Jonathan Mokuena
- Born: 29 May 1981 (age 44) Cape Town, South Africa
- Height: 6 ft 2 in (188 cm)
- Weight: 215 lb (98 kg)
- School: Voortrekker High School

Rugby union career
- Position: Loose forward

National sevens team
- Years: Team / Comps
- 2005–08: South Africa
- Medal record
Men's rugby sevens
Representing South Africa
World Games
| Silver medal – second place | 2005 Duisburg | Team competition |

= Jonathan Mokuena =

South African rugby union player

Jonathan Mokuena (born 29 May 1981) is a South African former rugby union player.

Born in Cape Town, Mokuena attended Voortrekker High School on a bursary, which is where he picked up rugby.
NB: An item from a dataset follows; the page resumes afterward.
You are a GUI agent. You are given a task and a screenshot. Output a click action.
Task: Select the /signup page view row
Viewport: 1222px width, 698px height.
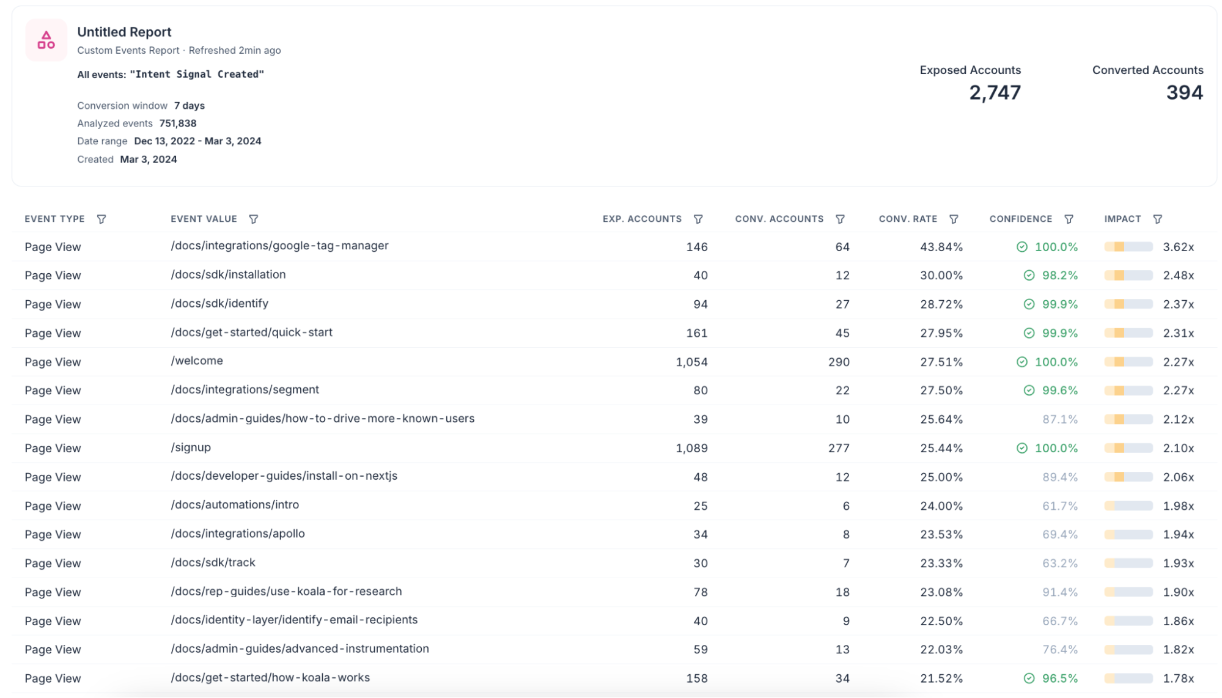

Mokuena, a loose forward, was an Emerging Springboks representative and national rugby sevens captain. He began at Western Province in the 2002 Currie Cup, before switching two years later to the Leopards when he relocated to Potchefstroom. In 2009, Mokuena was the number eight in the Royal XV which played against the touring 2009 British & Irish Lions, earning man of the match honours for his performance. He captained Griquas to the 2009 Vodacom Cup title and then had two seasons in the Super 14 with the Lions.

In 2016, Mokuena coached the North-West University side to victory in the Varsity Cup.